• [REQUIRED WORK]: Only the lines from the one bearing "You are a computer-use" through the end of the listing belong in your response, restated word for word and without pictures.

---------- MATERIAL PROVIDED

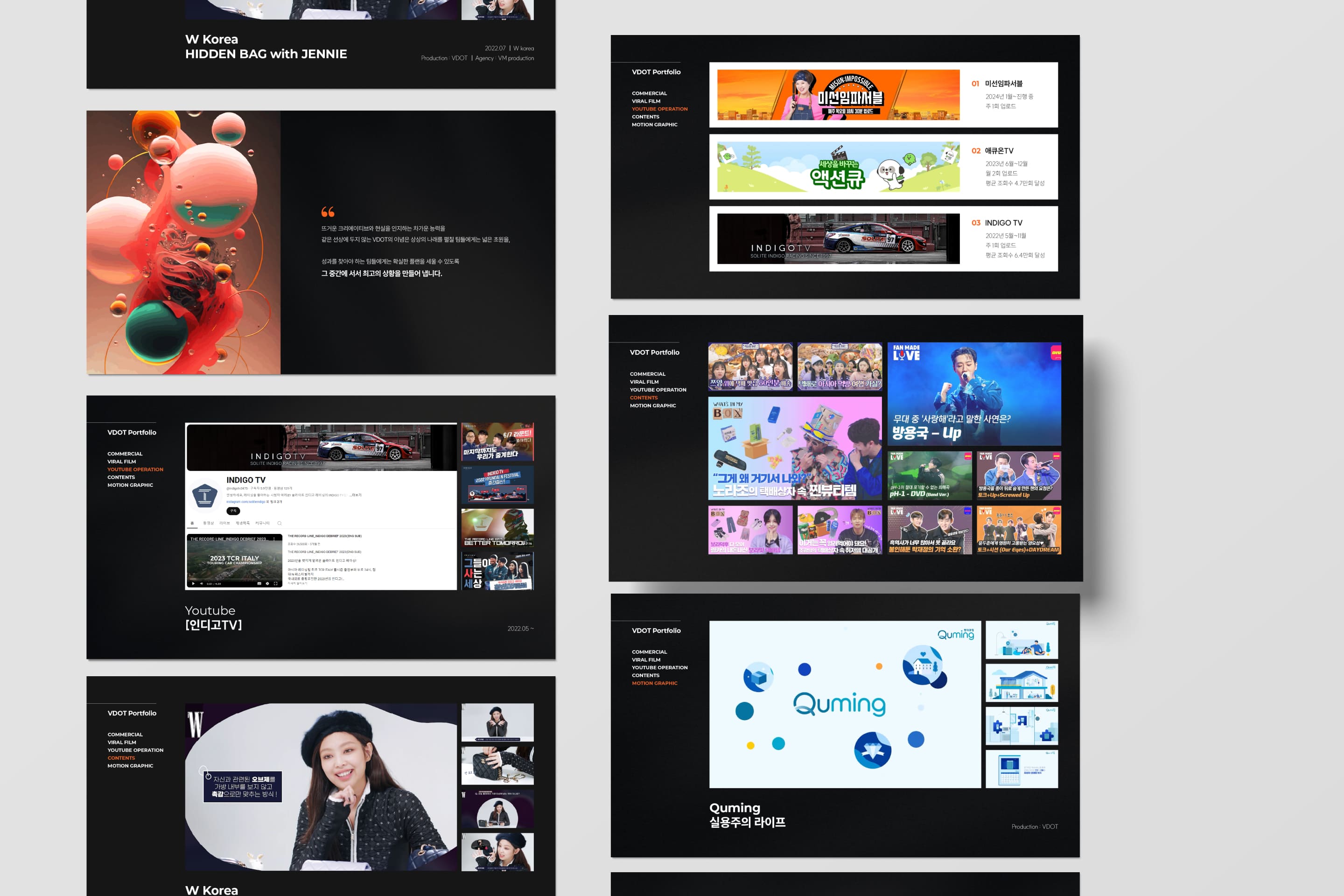Open BETTER TOMORROW video thumbnail

click(x=497, y=527)
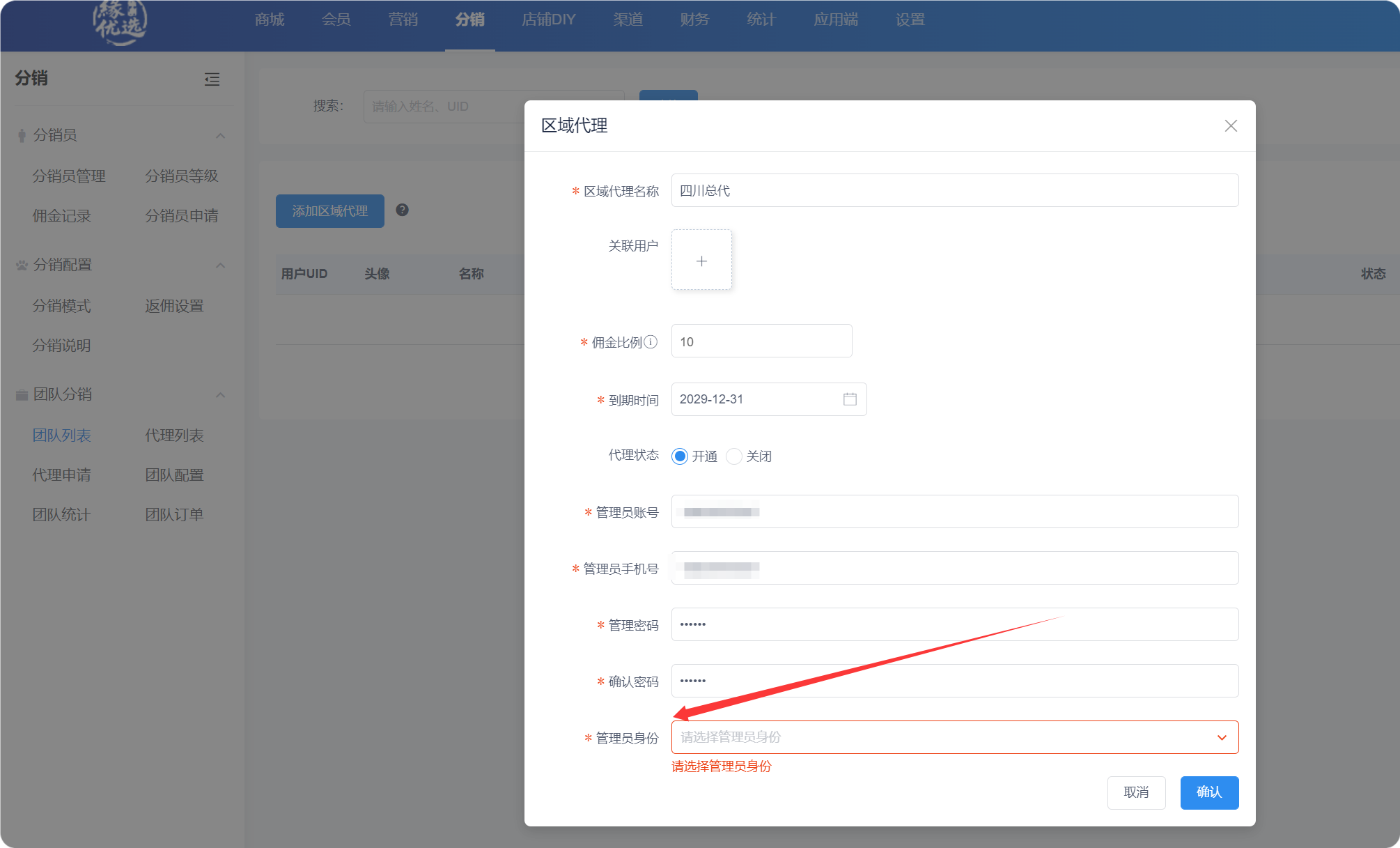This screenshot has width=1400, height=848.
Task: Click the logo at top left
Action: click(120, 22)
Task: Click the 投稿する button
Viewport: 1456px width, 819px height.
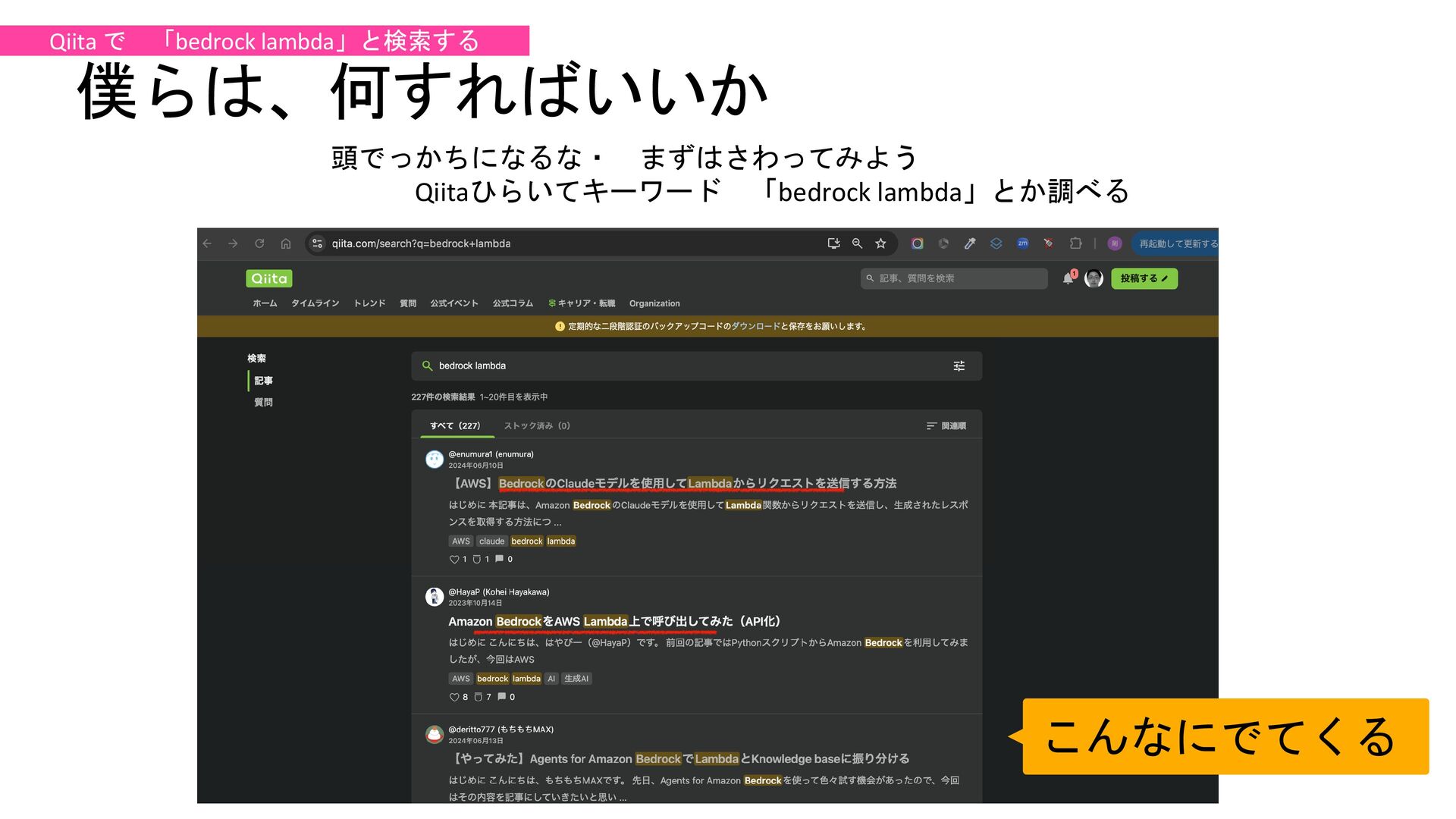Action: coord(1144,278)
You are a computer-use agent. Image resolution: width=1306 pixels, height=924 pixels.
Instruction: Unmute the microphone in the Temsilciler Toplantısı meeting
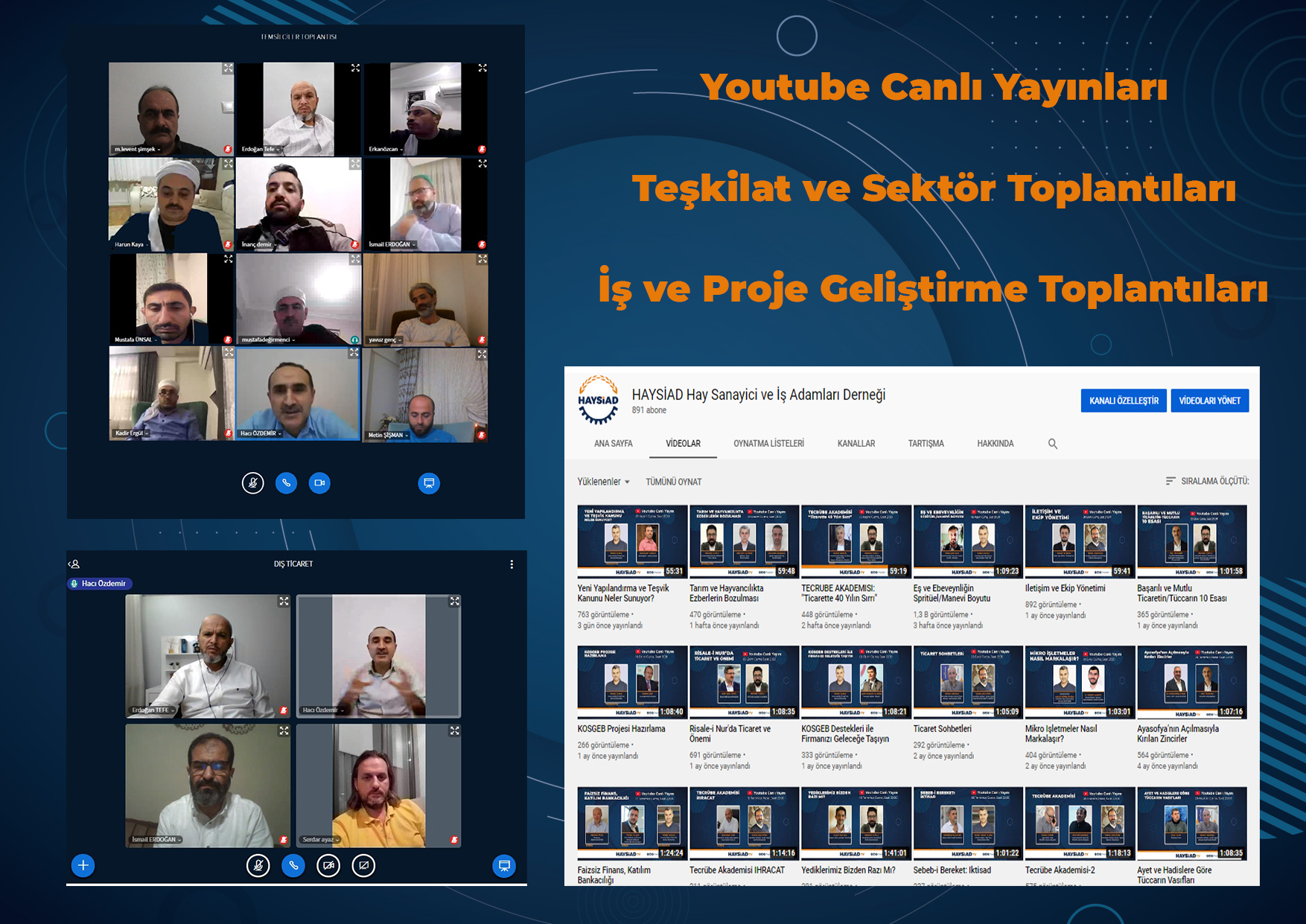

--------------------

• [TASK SOLUTION]:
You are a computer-use agent. Image resolution: width=1306 pixels, height=924 pixels.
Instruction: Unmute the microphone in the Temsilciler Toplantısı meeting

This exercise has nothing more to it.